NMFS implements hagfish data collection program

GLOUCESTER, MA – Beginning May 23, seafood dealers who buy or intend to buy hagfish caught in federal waters will have to submit weekly electronic reports to the National Marine Fisheries Service (NMFS) and owner/operators of hagfish vessels may be asked to carry an observer on occasion.

The new requirements are part of a hagfish data collection program that NMFS is implementing at the request of the New England Fishery Management Council.

In an April 23 Federal Register notice announcing the new program, NMFS explained the value of obtaining observer coverage.

“Observers are particularly important because of the high discard rates that have been reported to occur in the hagfish fishery and because the proportion of the catch that is rejected by the dealer and later discarded at sea is not currently measured,” the agency said.

Fishermen asked to carry observers won’t have to cover the cost. The observers will collect information such as: distribution of fishing effort; number of hauls per trip; area/depth fished; trip length; soak time; discard rates of hagfish or other species; gear type/configuration; and gear deployment methodology.

Observers also will track interactions with marine mammals and sea turtles.

NMFS said, “The configuration of hagfish gear is similar enough to lobster gear that it is believed to pose the same or similar entanglement threats to large whales.”

According to the agency, two large whale entanglements have been documented in the hagfish fishery: one in 1997 involving a finback whale; and another in 2002 involving a humpback whale.


Dealers

On the dealer end, the new data collection program requires that hagfish buyers obtain a permit, renew the permit annually, and submit weekly electronic dealer reports containing “trip-level information for each purchase of hagfish.”

NMFS said the dealer reports not only will help the agency get a handle on discards, but the information will “help to verify landings reported in vessel trip reports (VTRs).”

For vessels that don’t have VTR requirements, dealers will have to report “vessel identifiers.”

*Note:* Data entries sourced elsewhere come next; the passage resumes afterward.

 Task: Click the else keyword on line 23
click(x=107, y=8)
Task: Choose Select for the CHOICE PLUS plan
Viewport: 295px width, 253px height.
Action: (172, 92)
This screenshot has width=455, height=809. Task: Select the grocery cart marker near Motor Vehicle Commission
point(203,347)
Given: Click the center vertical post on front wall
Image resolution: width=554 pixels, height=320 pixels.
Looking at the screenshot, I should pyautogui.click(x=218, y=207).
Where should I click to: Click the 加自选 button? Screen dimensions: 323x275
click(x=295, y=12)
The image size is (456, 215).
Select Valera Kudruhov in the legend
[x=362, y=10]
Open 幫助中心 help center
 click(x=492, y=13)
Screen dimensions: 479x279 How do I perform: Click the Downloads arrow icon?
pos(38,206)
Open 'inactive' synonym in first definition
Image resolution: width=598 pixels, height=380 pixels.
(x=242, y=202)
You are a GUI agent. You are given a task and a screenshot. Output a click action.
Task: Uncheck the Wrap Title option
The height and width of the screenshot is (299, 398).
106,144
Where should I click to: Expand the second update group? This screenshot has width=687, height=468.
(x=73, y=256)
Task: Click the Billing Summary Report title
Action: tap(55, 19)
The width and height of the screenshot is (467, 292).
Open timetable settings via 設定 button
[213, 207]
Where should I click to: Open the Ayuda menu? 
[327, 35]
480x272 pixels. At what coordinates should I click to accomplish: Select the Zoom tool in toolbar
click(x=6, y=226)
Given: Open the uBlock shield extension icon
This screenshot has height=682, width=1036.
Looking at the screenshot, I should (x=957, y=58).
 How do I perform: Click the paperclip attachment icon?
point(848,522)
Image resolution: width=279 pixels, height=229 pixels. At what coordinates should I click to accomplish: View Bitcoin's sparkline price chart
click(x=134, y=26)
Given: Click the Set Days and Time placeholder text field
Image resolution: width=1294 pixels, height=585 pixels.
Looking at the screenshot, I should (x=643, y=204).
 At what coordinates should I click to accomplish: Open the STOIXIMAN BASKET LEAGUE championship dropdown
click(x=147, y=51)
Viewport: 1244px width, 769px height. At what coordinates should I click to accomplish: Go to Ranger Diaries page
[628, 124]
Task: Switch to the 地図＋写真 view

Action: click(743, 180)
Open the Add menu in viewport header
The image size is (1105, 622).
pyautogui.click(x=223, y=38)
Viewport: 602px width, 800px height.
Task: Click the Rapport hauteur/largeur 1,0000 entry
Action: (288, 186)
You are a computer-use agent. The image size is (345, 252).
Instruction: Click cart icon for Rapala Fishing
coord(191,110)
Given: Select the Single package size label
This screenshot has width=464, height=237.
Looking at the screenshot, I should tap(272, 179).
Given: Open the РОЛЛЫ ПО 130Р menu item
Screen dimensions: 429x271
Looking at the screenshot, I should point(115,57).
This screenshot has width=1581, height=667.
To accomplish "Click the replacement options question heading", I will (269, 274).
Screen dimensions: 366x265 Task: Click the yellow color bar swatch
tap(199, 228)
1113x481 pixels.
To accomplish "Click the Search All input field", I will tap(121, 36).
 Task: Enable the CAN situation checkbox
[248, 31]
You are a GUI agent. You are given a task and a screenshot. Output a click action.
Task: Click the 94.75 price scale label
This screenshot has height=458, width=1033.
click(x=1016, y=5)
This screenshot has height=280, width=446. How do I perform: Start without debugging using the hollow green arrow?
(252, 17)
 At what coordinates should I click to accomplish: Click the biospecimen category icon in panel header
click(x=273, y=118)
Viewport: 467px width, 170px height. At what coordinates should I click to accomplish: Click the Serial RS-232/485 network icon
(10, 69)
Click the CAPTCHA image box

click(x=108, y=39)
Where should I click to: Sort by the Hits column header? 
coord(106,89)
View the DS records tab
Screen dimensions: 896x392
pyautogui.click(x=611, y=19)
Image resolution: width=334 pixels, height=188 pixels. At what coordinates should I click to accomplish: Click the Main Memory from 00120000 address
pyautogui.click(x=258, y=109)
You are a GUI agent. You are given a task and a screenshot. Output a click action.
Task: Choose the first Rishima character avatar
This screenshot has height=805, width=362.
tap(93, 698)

The purpose of the new data collection program is to gather better information about the resource and the fishery itself so the New England council can determine whether future management measures for hagfish are necessary.

At the moment, the fishery is unregulated, though a control date of Aug. 28, 2002 does exist. The council at some point may use this control date to decide who is eligible to participate in the fishery if it adopts a limited-access program.

The hagfish fishery in New England began growing in the early 1990s. The first reported landings of around 1 million pounds were in 1993, and landings quadrupled over the next four years.

While hagfish skins were initially sent into the Korean market and made into leather, NMFS said, “Today, the hagfish fishery relies on revenues from the export of whole frozen hagfish product overseas, primarily to South Korea, for meat consumption.”

According to NMFS, the hagfish resource off Gloucester has experienced “localized depletion,” forcing vessels to fish further offshore.

However, NMFS also said it didn’t expect additional dealers to get into the business because “the fishery is driven by a narrowly focused export market that is currently in equilibrium with supply.”